Start of EXTRACTED MATERIAL

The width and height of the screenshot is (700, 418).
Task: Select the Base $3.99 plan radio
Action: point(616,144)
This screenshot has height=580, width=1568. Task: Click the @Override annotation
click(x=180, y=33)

End of EXTRACTED MATERIAL
Start of EXTRACTED MATERIAL

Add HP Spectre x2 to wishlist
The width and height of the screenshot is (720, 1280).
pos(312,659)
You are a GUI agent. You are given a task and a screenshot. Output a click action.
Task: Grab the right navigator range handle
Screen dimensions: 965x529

End of EXTRACTED MATERIAL
Start of EXTRACTED MATERIAL

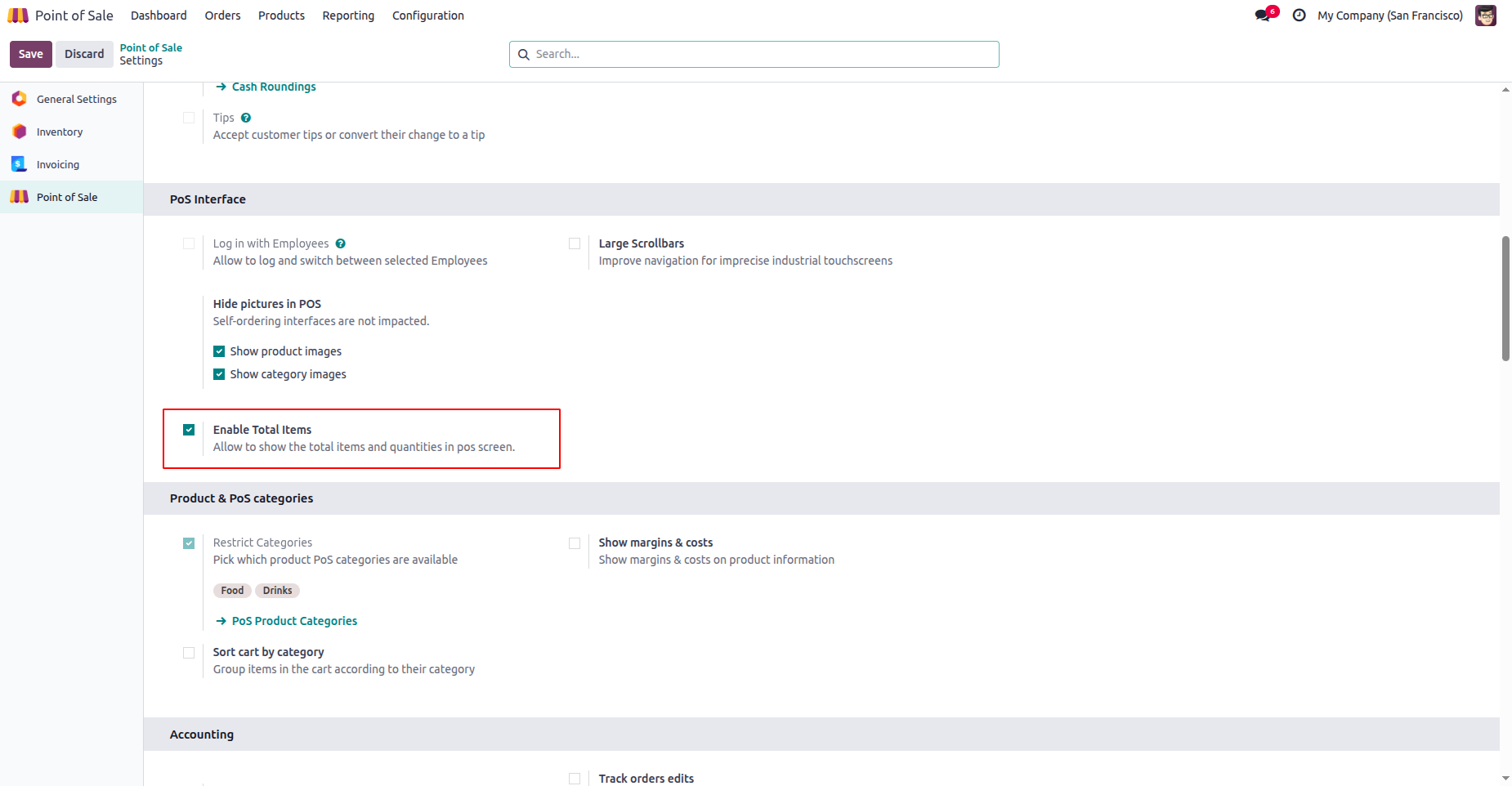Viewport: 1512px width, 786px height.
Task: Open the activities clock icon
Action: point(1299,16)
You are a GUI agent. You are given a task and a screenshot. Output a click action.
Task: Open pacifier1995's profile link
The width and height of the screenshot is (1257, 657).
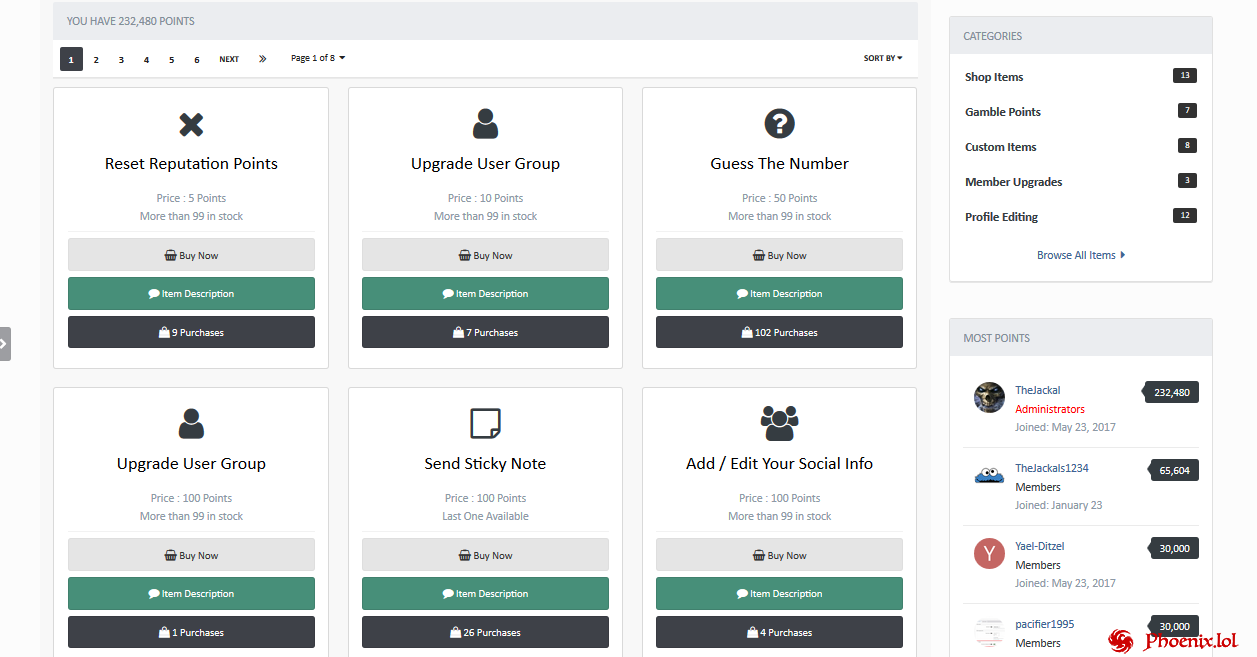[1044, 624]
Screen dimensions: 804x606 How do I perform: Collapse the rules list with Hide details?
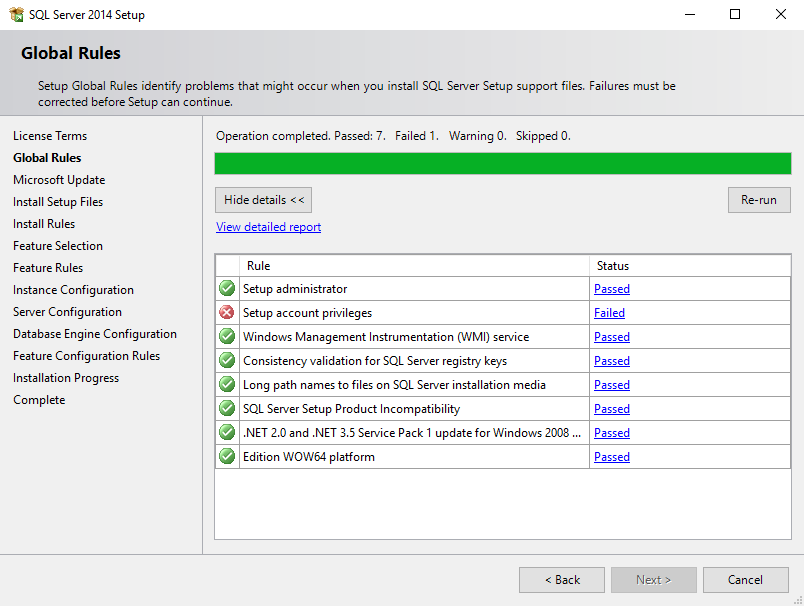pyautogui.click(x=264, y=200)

End of EXTRACTED MATERIAL

**EXERCISE PROMPT:** Reproduce exactly the lines above from the line with "Task: Grab the right navigator range handle" to the line with "Screen dimensions: 965x529", including both, and add nothing.

**EXERCISE ANSWER:**
Task: Grab the right navigator range handle
Screen dimensions: 965x529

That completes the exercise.